Our data showing that CV-N binds to the abundant HM oligosaccharide structures on gp120 may explain the recently reported interference of CV-N with the gp120-binding of the monoclonal antibody 2G12, which recognizes an HM-rich region on gp120 (Esser et al., 1999). The latter report showed that binding of CV-N to gp120 inhibited the subsequent binding of 2G12 to gp120 but not vice versa, (i.e., prior binding of 2G12 did not block binding of CV-N) (Esser et al., 1999). If CV-N were allowed to bind to the HM glycans on gp120 before addition of 2G12, it is likely that CV-N molecules would partly cover the 2G12 epitope, thereby blocking the binding of the monoclonal antibody.
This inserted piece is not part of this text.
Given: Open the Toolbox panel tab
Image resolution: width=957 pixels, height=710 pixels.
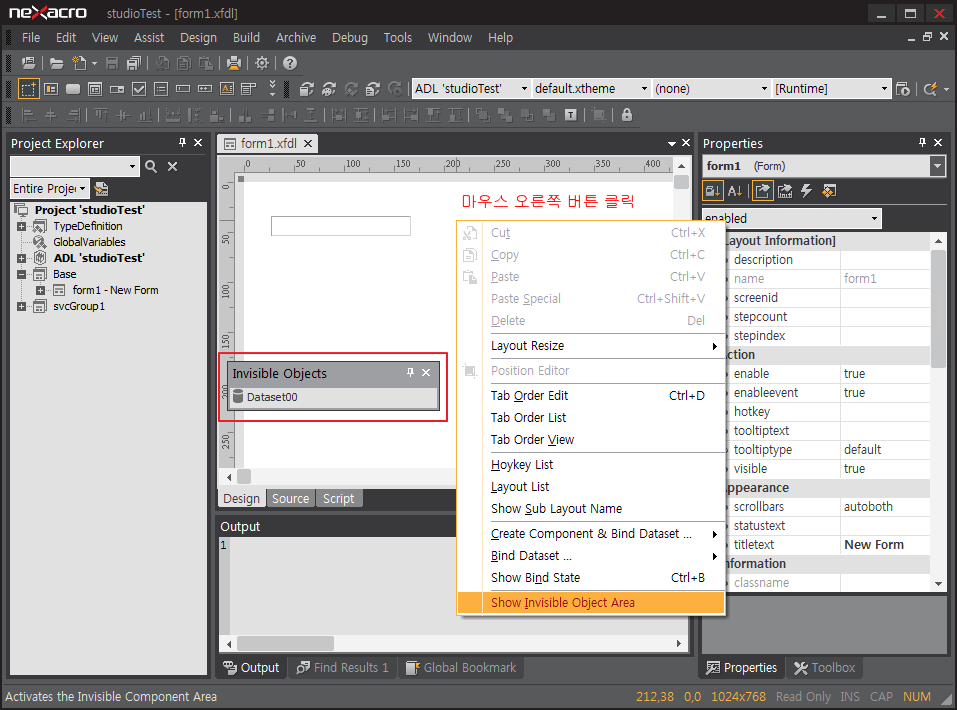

In the opposite situation, in which 2G12 is binding gp120 before CV-N, some HM glycans might be masked by the 2G12 molecule but so many HM glycans in other parts of the gp120 molecule are still accessible for CV-N binding that no significant decrease in CV-N binding to gp120 might be observed in that assay system. This conclusion correlates well with recent publications on the apparent stoichiometry of the CV-N/gp120 binding interaction which show that CV-N binds multiply to HIV-gp120 (O'Keefe et al., 2000).

CV-N is a promising new candidate for anti-HIV therapeutics and prevention because of its broad antiviral spectrum and its physical stability. In addition, no CV-N-resistant HIV-variants have been identified even after prolonged exposures to CV-N (J. B. McMahon and M. R. Boyd, unpublished observations; A. J. Bolmstedt et al., unpublished observations). The data presented here showing that CV-N binds HM N-linked oligosaccharides may explain the extremely broad antiviral activity against immunodeficiency retroviruses despite the fact that these viruses exhibit extremely high amino acid variation in their envelope glycoproteins. Furthermore, the affinity of CV-N for HM oligosaccharides can also explain recent data on the sensitivity of some other enveloped viruses to CV-N. Specifically, those viruses so far reported sensitive to CV-N (i.e., HIV, feline immunodeficiency virus, simian immunodeficiency virus, measles, and human herpes virus-6) (Boyd et al., 1997; Dey et al., 2000) expose abundant HM oligosaccharides on their surface glycoproteins. In contrast, those viruses demonstrated to be resistant to CV-N (i.e., HSV-1, CMV) expose a higher number of more completely processed carbohydrate side chains on their surface glycoproteins (Wenske et al., 1982; Benko and Gibson, 1986; Boyd et al., 1997; Dey et al., 2000).

In conclusion, CV-N represents a new class of high-order oligosaccharide-specific agent that shows unique carbohydrate-recognition requirements for oligosaccharide structures that are rare in normal human tissue (Ezekowitz and Stahl, 1988). As such, CV-N establishes the potential for oligosaccharide-specific therapeutics with a range of potential activities against not only viruses but possibly also certain bacteria and other pathogens.